Since shooting became a Paralympic event in 1975, just 30 athletes have ever competed as part of Team USA. Withrow, double bronze medalist West Brownlow from 1984 and 2004 silver medalist Dan Jordan, the current head rifle coach at the University of Alaska Fairbanks (UAF), are the only three medalists America has ever had. In a country known for its shooting prowess, Withrow remains the only one ever to have captured a gold medal. Something he’s both happy and saddened by.

“It has changed my life for the better and I have been able to mentor others since. Knowing that my success has perhaps helped someone else’s life become a little easier is a great feeling. Yes, it’s cool to have a record as such; however, it’s also sad knowing that we haven’t brought home more hardware. I know we have people out there who have the heart, desire, dedication & drive to bring home more hardware. I challenge any and all who think they are capable of doing so.”

Paralympic shooting has struggled to take off in the U.S. with depth and funding being the biggest contributors. A team of 10 U.S. athletes recently competed in the 2014 International Paralympic Committee (IPC) World Championships, evidence that great things are in store for a Paralympic program that came under the purview of USA Shooting for the first time after the 2008 Paralympic Games.
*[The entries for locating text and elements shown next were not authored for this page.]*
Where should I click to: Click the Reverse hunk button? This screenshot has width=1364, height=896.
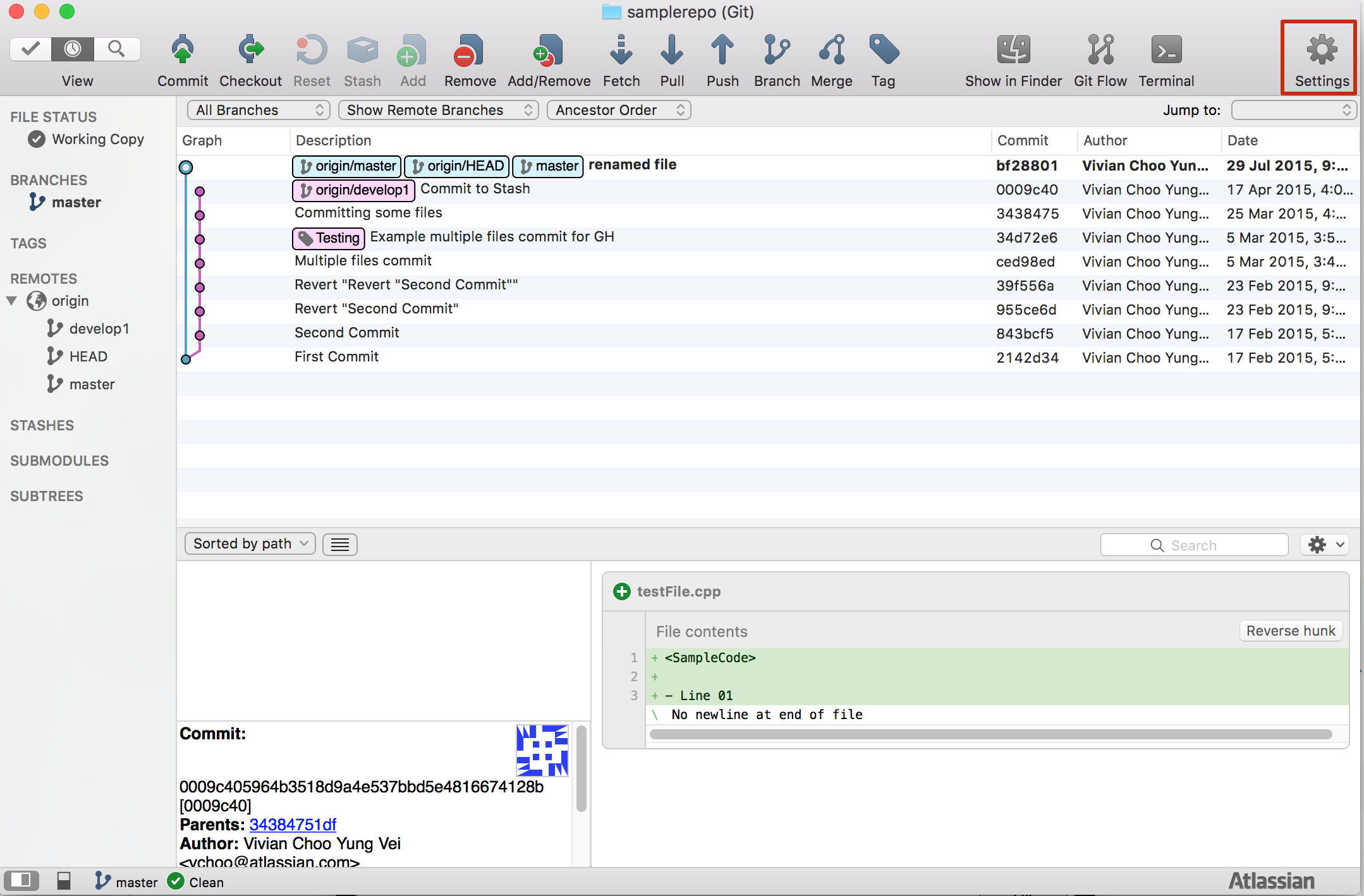tap(1292, 630)
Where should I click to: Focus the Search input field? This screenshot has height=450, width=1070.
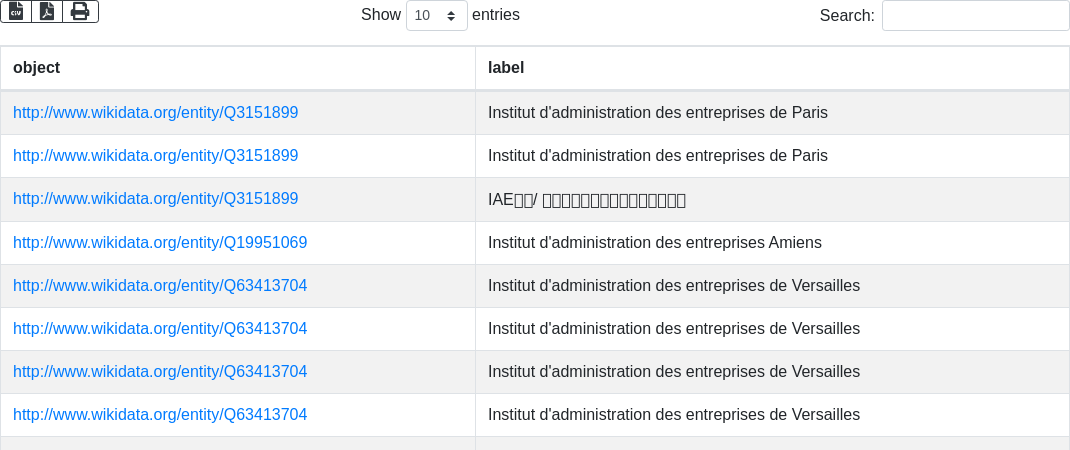tap(975, 16)
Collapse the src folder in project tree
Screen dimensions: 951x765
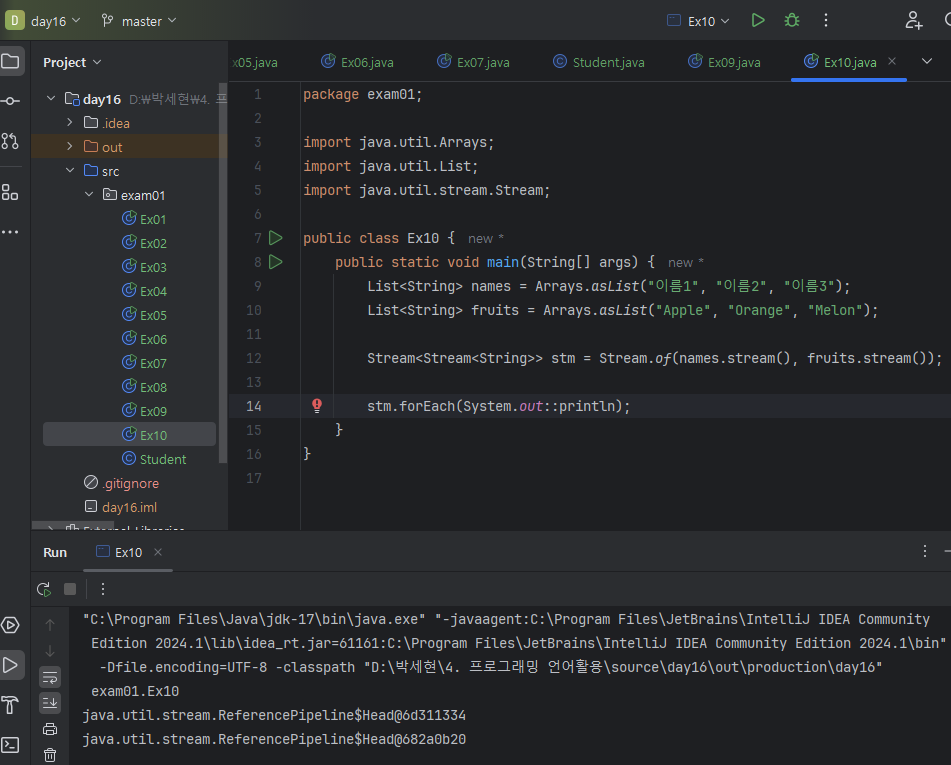pos(70,171)
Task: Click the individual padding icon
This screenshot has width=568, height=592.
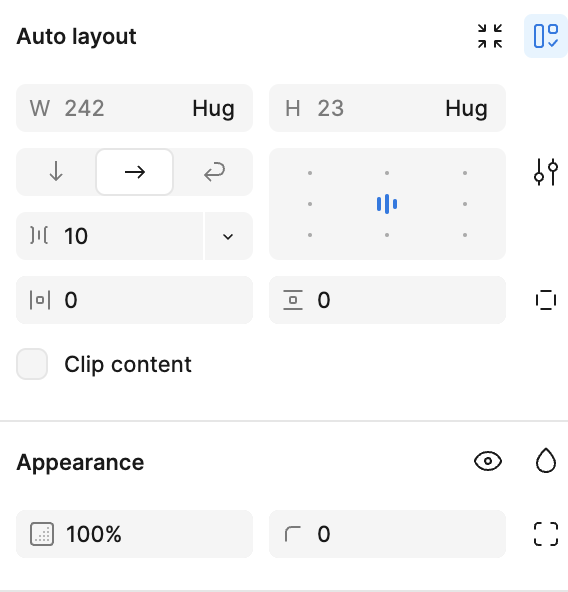Action: (x=546, y=300)
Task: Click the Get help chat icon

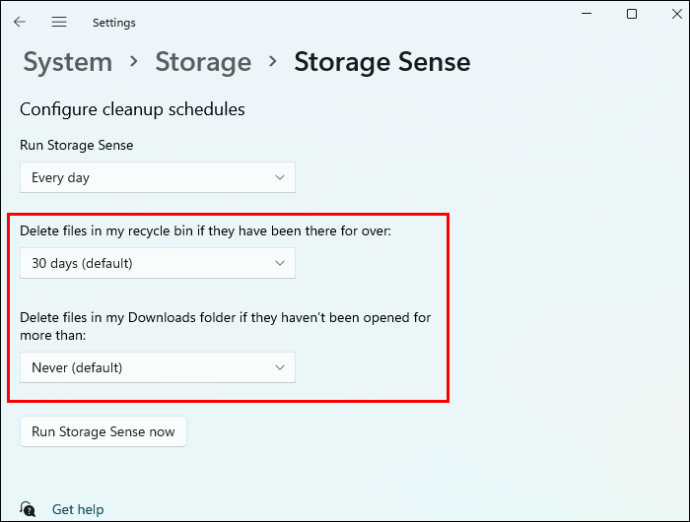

Mike Tagliapietra (Fond du Lac, Wisconsin) and McKenna Dahl (Arlington, Washington) earned two Paralympic quotas for the U.S. as a result of their shooting and brought hope that, with a year remaining, the 2016 U.S. Paralympic Team for Shooting will include more than two participants for the first time since the 2000 Paralympic Games in Sydney, Australia.

A Wyoming native, Withrow is a 1976 graduate of Rawlins (Wyoming) High School. While at RHS, he shot with the junior rifle club and ended up earning a scholarship to Murray State University. Withrow helped lead the Racers to an NCAA Rifle championship in 1978 while winning the high-powered championship that same year. Ironically, he earned his gold medal one day after another great Racer, Pat Spurgin, earned her Olympic gold medal in Los Angeles.

“I was wanting to try to get on the 1979 Pan-Am Games. With me shooting real well in 1978 in high-power I decided to go for it,” he said in a 2011 interview with the Rawlins Daily Times.

While working in the spring of 1979, Withrow was smashed by a truckload of pipe and was flown to the Mayo Clinic in Minnesota and spent the next 18 months in rehab.

“I pretty much knew at that time I was a paraplegic,” he said in that Daily Times interview. “It was a heartbreaker. What else can I say? I was at the top of my life at that time and all of the sudden someone knocks the blocks out from underneath me.”

Withrow recalled watching the 1979 Pan American Games from a hospital bed.

Through his disappointment, he decided to get back to shooting and started the Wheelchair Shooting Federation in 1980.

The satisfaction he derives from that gold medal 30 years ago and those he’s introduced to the sport affirms his decision to continue pursuing shooting after his injury

“Never give up your dreams; once you find something, hang on to it and take it for a ride, because you never know what the fruition will be,” he was quoted as saying in the Daily Time interview.